◆ **Exercise directions**
Each record below is to be output unchanged, and any picture is to be dropped.

◆ **Information shown**
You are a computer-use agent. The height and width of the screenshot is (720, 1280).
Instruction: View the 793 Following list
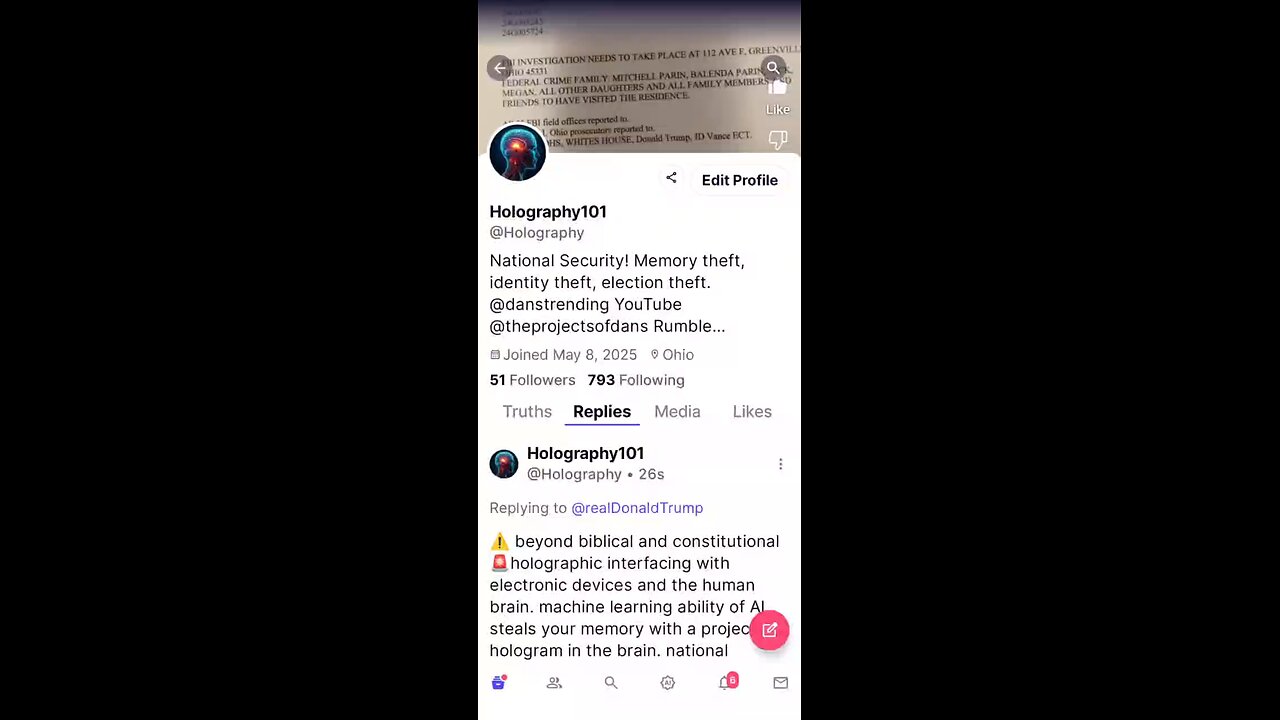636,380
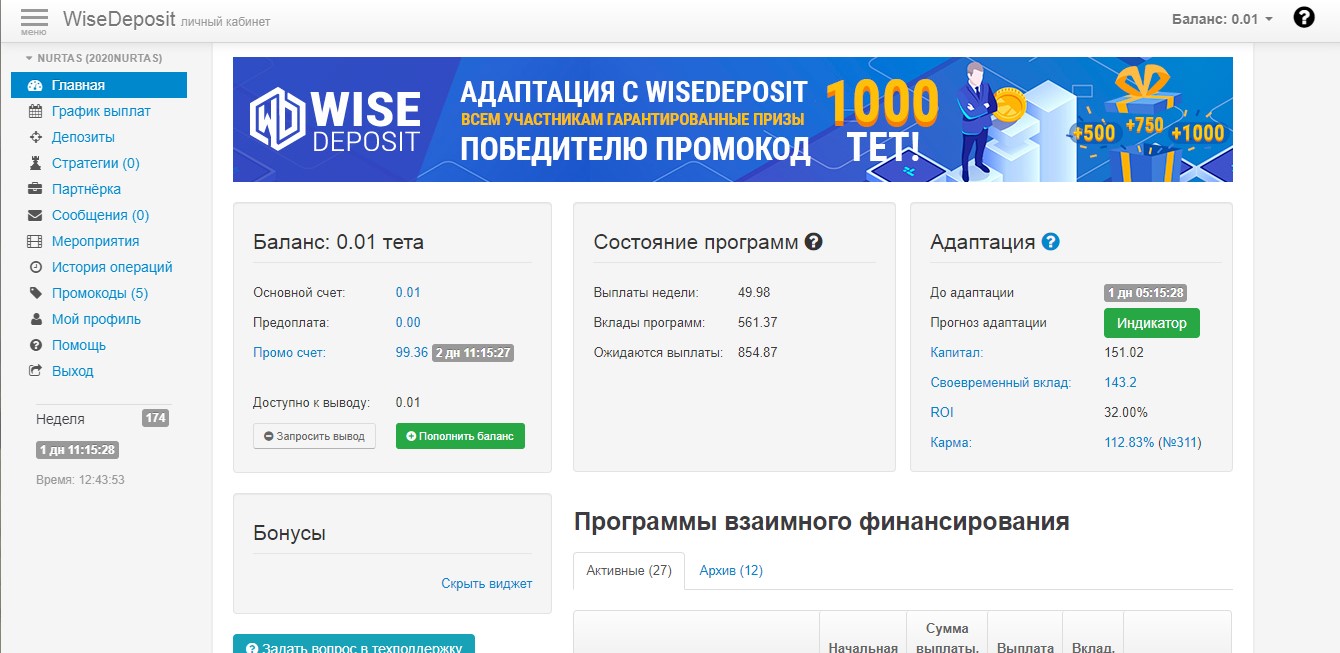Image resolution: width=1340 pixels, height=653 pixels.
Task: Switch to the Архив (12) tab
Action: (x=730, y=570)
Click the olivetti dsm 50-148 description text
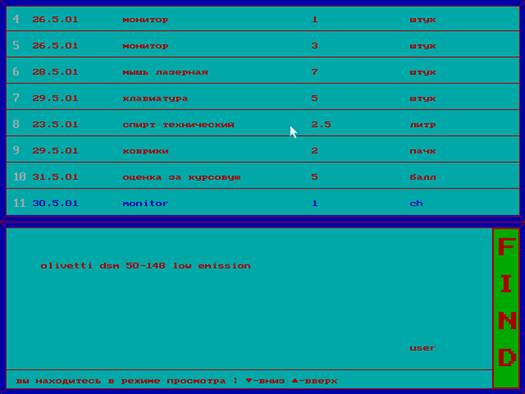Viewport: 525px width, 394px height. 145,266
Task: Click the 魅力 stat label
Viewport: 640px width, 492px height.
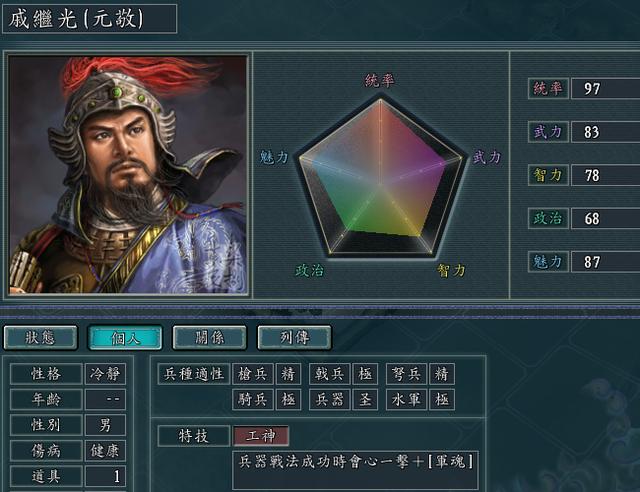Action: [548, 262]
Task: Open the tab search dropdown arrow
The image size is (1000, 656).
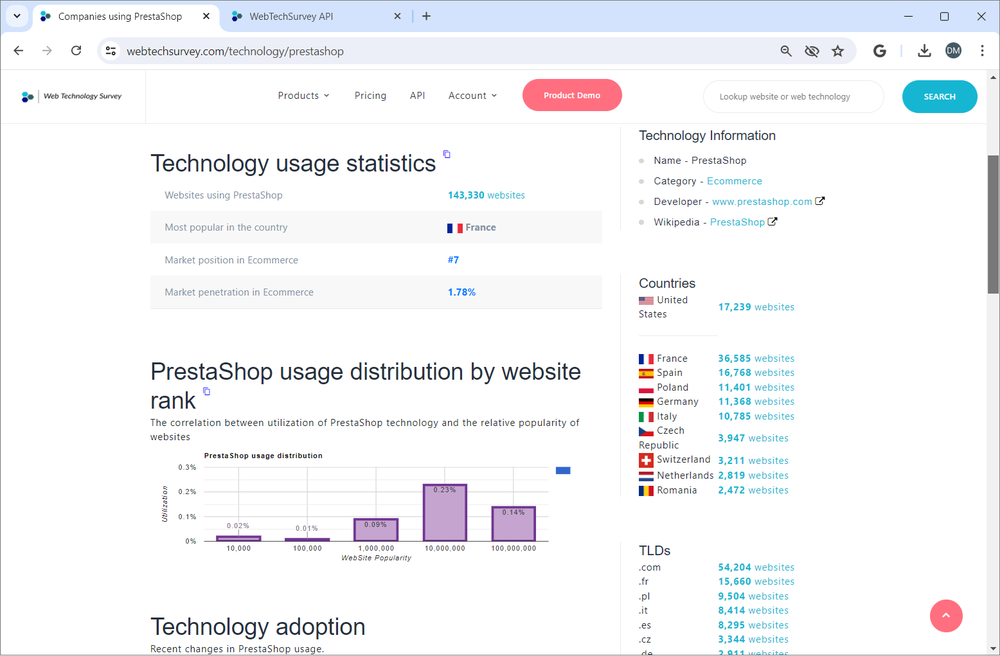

◆ **Task solution**
You are a computer-use agent. The height and width of the screenshot is (720, 1280).
Instruction: View the 793 Following list
636,380
Image resolution: width=1340 pixels, height=653 pixels.
Task: Switch to the Архив (12) tab
Action: (x=730, y=570)
Click the olivetti dsm 50-148 description text
Viewport: 525px width, 394px height. 145,266
Task: Click the 魅力 stat label
Viewport: 640px width, 492px height.
Action: [548, 262]
Task: Open the tab search dropdown arrow
The image size is (1000, 656).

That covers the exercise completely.